Provided information
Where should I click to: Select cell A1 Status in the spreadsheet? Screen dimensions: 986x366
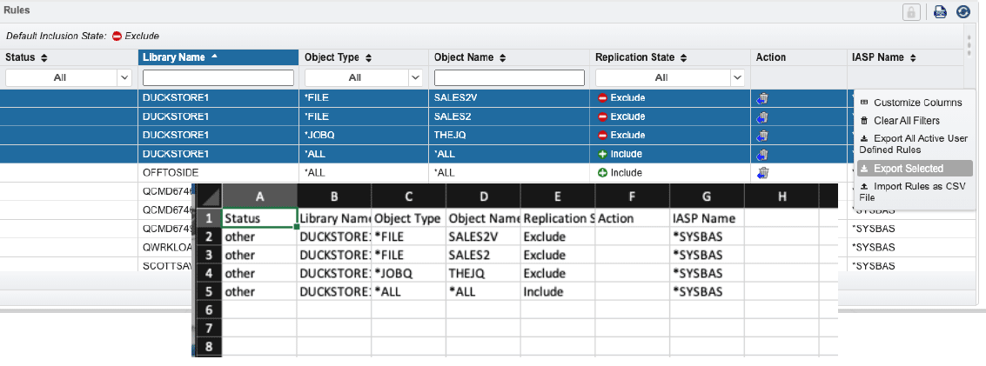(260, 218)
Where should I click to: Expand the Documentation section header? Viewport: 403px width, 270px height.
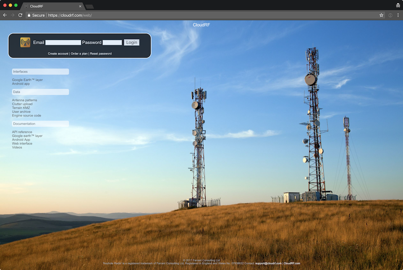click(x=40, y=123)
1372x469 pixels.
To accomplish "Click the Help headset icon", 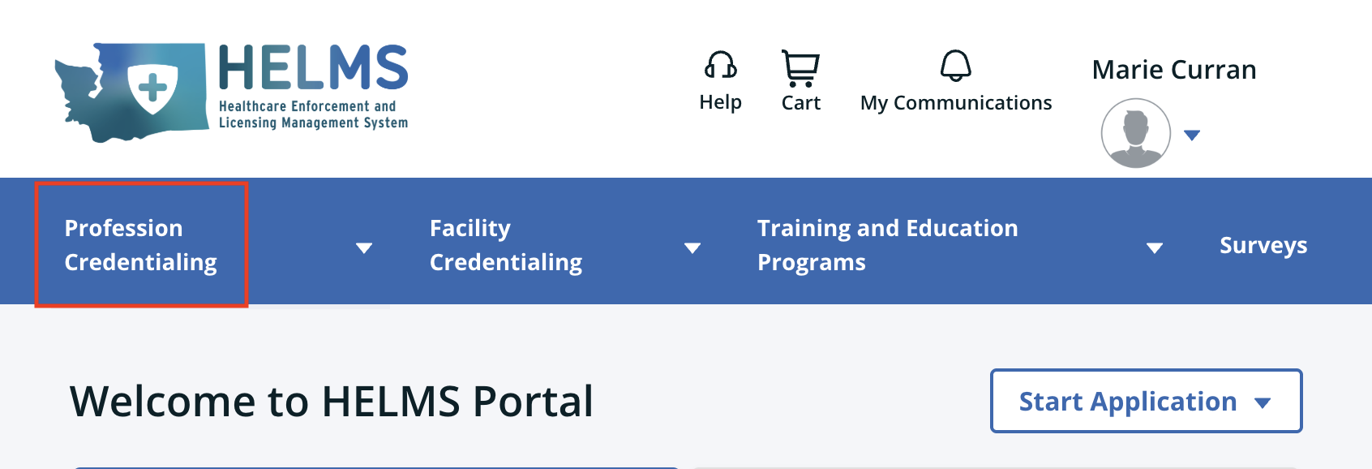I will click(x=720, y=66).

Problem details
Repeat the records word for word, starting at the beginning and ending with the line that contains "click(x=40, y=123)", leaving out the pictures.

Result
Where should I click to: Select cell A1 Status in the spreadsheet? Screen dimensions: 986x366
(260, 218)
Where should I click to: Expand the Documentation section header? Viewport: 403px width, 270px height.
click(x=40, y=123)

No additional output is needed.